In a membrane crystallizer (MCr), the membrane matrix acts as a selective gate for solvent evaporation, modulating the final degree and the rate for the generation of the supersaturation. Hence, acting on the transmembrane flux, either by changing the driving force of the process or by choosing membrane with proper characteristics, allows controlling the crystallization process very precisely. In the last years, MCr has increased in interest and more and more publications can be found in literature. The crucial requirement of membranes to be used in MCr is to be hydrophobic. Polymers such as polypropylene (PP), polytetrafluoroethylene (PTFE), and polyvinylidenefluoride (PVDF) are commonly employed in the preparation of membranes for membrane contactor applications.

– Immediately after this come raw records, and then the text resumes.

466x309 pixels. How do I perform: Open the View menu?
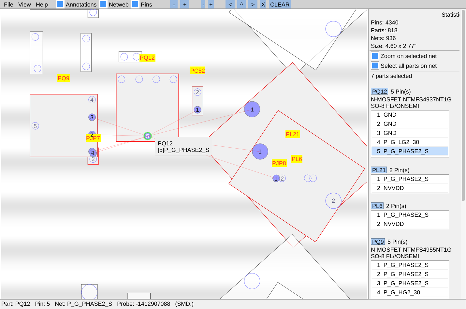point(24,5)
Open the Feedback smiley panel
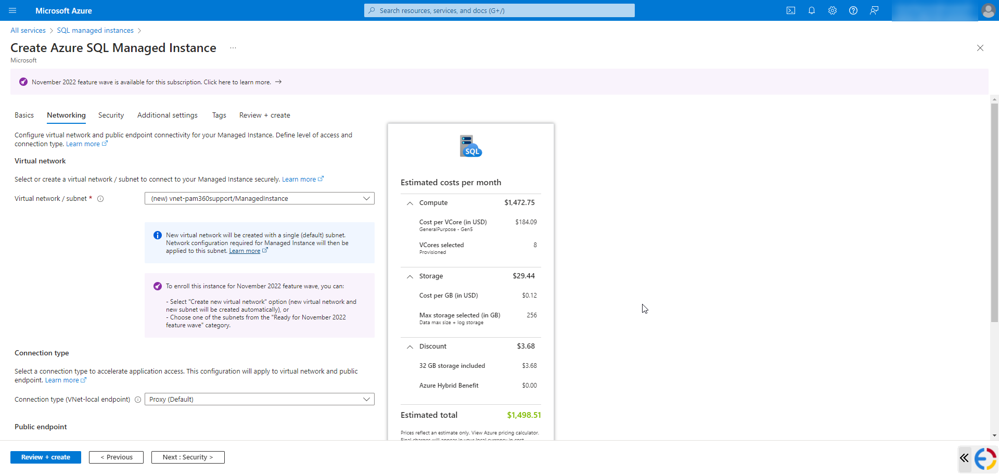Screen dimensions: 999x474 [874, 10]
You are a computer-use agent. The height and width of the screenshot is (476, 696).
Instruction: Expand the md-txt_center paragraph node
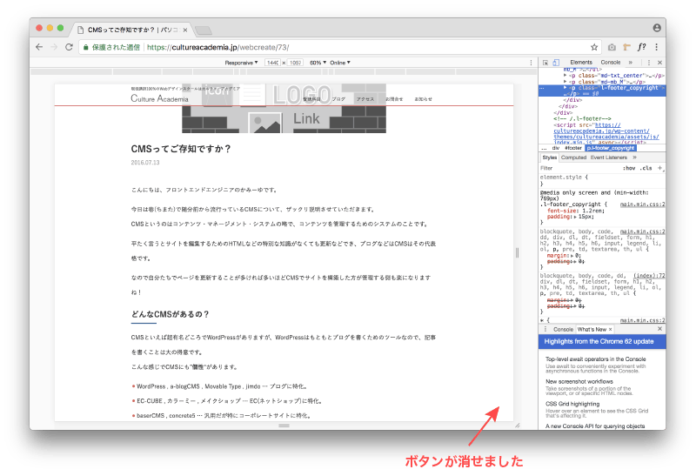(566, 76)
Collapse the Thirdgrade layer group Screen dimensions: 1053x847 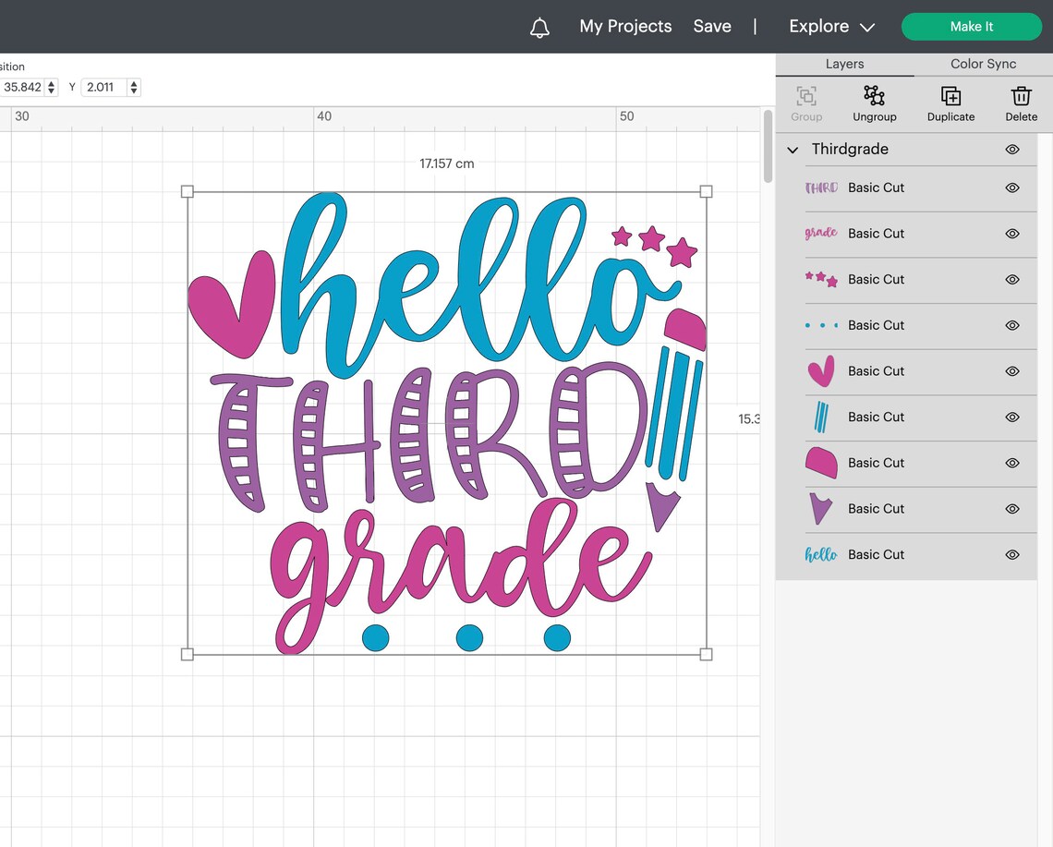793,149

In this work, the results in the application of different innovative hydrophobic membranes (both inorganic and polymeric) in MCr operations are described. In particular, two different ceramic hollow fiber membranes, three different Hyflon/PVDF composite flat sheet membranes and a hybrid Bi2Se3/PVDF flat sheet composite membrane were used for performing MCr experiments. All the tested membranes showed stable performance, without any wetting, during crystallization. Visual observation of the obtained NaCl crystals showed cubic shape whereas the analysis of their crystal size distribution proved their low dispersion (i.e., CV). Moreover, a secondary nucleation was observed which occurred simultaneously with crystal growth due to the contact of the growing crystals with the different parts of the plant. This effect was more evident for the membranes with the highest trans-membrane flux due to the highest rate in achieving supersaturation degree, supersaturation rate, nucleation and secondary nucleation. Furthermore, the inclusion of Bi2Se3 fillers in PVDF membranes, assisted the crystal-growth for NaCl, leading to a faster crystal growth and a higher uniformity of the crystal size. In conclusion, all the analyzed membranes proved their suitability for MCr process whose performance can be controlled acting on the chemical-physical properties of the membranes and process parameters (temperature, concentration, flowrate, etc.). These aspects would be of undoubted benefit because allow modulating the final properties of the crystals produced both in terms of structure (polymorphism) and morphology (habit, shape, size, and size distribution).